RUBRIK.co.id,BULUKUMBA- Kasus pembunuhan di kabupaten Bulukumba terhitung sejak Bulan Januari sampai pertengahan Juli 2020 sudah terjadi delapan peristiwa pembunuhan.
Kasus yang menjadi perhatian sampai saat ini terjadi terhadap Pegawai Negeri Sipil (PNS) staf di RSUD Andi Sultan Daeng Raja yang tewas dibunuh saat mengantar istrinya berbelanja di pasar.
Kasat Reskrim polres Bulukumba AKP Berry Juana Putra melalui Kepala Unit (Kanit) Tindak Pidana Umum (Tipidum) Aipda Andi.Hamka mengatakan tercatat ada sembilan kasus pembunuhan yang ditangani kepolisian sejak Januari sampai bulan Juli 2020.
” Kalau tidak salah sudah ada 9 Kasus dinda sampai sekarang,”kata Andi Hamkah.
Menyikapi hal ini sosiolog muda Bulukumba Baso Marewa mengatakan kalau kita berdasar pada hasil penelitian yang dilakukan oleh salah seorang pakar bernama Tcherni pada tahun 2011 lalu, yakni ada tiga faktor utama pemicu dalam kasus pembunuhan yaitu kemiskinan atau pendidikan rendah, gangguan keluarga, dan komposisi rasial. Selain iru, struktur sosial dan keluarga juga sangat berperan penting dalam membentuk pribadi seseorang yang
melakukan tindak pembunuhan.
Menurut Sarjana Sosiologi Universitas Negeri Makassar Mengacu pada kesimpulan tersebut di atas, melihat maraknya kasus pembunuhan di Kabupaten Bulukumba beberapa bulan terkahir ini, menurut saya tidak terlepas dari ketiga faktor di atas.
Tapi lebih khusus saya lebih tertarik melihat dari faktor ekonomi atau rendahnya tingkat pendidikan. Biasanya di daerah yang rendah pertumbuhan ekonominya tingkat kriminalitas itu justru cinderung meninggi.

**DATA YANG DIBERIKAN**:
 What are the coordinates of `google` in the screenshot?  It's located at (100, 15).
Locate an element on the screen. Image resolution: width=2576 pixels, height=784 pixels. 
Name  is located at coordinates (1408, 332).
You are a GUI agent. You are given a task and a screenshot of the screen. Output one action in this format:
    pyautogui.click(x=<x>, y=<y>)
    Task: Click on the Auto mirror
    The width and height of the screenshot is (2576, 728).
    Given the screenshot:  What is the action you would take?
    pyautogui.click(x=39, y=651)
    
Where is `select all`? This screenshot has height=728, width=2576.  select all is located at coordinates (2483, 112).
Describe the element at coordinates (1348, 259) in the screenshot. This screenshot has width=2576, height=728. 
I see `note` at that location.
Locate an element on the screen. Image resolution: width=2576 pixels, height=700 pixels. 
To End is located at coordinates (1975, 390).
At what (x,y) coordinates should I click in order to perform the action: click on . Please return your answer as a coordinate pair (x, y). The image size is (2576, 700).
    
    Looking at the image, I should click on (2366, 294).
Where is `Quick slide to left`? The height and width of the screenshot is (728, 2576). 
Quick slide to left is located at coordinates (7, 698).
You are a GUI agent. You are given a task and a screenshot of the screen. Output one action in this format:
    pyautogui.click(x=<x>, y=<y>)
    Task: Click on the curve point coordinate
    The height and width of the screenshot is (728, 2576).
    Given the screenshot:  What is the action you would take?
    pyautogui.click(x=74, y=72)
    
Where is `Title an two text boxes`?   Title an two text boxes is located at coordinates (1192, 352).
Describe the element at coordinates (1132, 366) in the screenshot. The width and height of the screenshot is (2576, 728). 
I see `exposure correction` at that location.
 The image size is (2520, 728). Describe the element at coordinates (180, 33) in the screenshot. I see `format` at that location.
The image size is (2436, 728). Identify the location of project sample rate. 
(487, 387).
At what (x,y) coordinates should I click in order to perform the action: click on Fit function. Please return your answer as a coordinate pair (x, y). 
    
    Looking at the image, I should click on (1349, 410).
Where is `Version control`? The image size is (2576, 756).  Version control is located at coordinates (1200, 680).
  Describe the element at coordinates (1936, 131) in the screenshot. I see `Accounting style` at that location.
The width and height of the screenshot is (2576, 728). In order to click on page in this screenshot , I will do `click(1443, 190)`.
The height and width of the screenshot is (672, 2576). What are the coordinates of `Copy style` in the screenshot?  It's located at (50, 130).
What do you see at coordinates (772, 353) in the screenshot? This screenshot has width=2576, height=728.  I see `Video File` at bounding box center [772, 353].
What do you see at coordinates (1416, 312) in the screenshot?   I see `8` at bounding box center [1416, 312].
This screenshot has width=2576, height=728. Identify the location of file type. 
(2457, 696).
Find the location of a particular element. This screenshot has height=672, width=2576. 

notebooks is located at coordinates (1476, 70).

**TUGAS**:
**a)** Menurut teks tentang kasus pembunuhan di Bulukumba, mengapa sosiolog yang dikutip lebih tertarik melihat faktor ekonomi atau rendahnya tingkat pendidikan? Jawab dalam satu sampai tiga kalimat.
**b)** Format baris-baris entri sebagai daftar JSON berisi string, satu string untuk setiap baris dan tanpa baris kosong. Ambil rentang dari awal entri sampai baris yang memuat "The image size is (2520, 728).", kedua ujungnya ikut disertakan.

**HASIL TUGAS**:
**a)** Biasanya di daerah yang pertumbuhan ekonominya rendah, tingkat kriminalitas justru cenderung meninggi.

**b)**
[
  " What are the coordinates of `google` in the screenshot?  It's located at (100, 15).",
  "Locate an element on the screen. Image resolution: width=2576 pixels, height=784 pixels. ",
  "Name  is located at coordinates (1408, 332).",
  "You are a GUI agent. You are given a task and a screenshot of the screen. Output one action in this format:",
  "    pyautogui.click(x=<x>, y=<y>)",
  "    Task: Click on the Auto mirror",
  "    The width and height of the screenshot is (2576, 728).",
  "    Given the screenshot:  What is the action you would take?",
  "    pyautogui.click(x=39, y=651)",
  "Where is `select all`? This screenshot has height=728, width=2576.  select all is located at coordinates (2483, 112).",
  "Describe the element at coordinates (1348, 259) in the screenshot. This screenshot has width=2576, height=728. ",
  "I see `note` at that location.",
  "Locate an element on the screen. Image resolution: width=2576 pixels, height=700 pixels. ",
  "To End is located at coordinates (1975, 390).",
  "At what (x,y) coordinates should I click in order to perform the action: click on . Please return your answer as a coordinate pair (x, y). The image size is (2576, 700).",
  "    Looking at the image, I should click on (2366, 294).",
  "Where is `Quick slide to left`? The height and width of the screenshot is (728, 2576). ",
  "Quick slide to left is located at coordinates (7, 698).",
  "You are a GUI agent. You are given a task and a screenshot of the screen. Output one action in this format:",
  "    pyautogui.click(x=<x>, y=<y>)",
  "    Task: Click on the curve point coordinate",
  "    The height and width of the screenshot is (728, 2576).",
  "    Given the screenshot:  What is the action you would take?",
  "    pyautogui.click(x=74, y=72)",
  "Where is `Title an two text boxes`?   Title an two text boxes is located at coordinates (1192, 352).",
  "Describe the element at coordinates (1132, 366) in the screenshot. The width and height of the screenshot is (2576, 728). ",
  "I see `exposure correction` at that location.",
  " The image size is (2520, 728). Describe the element at coordinates (180, 33) in the screenshot. I see `format` at that location."
]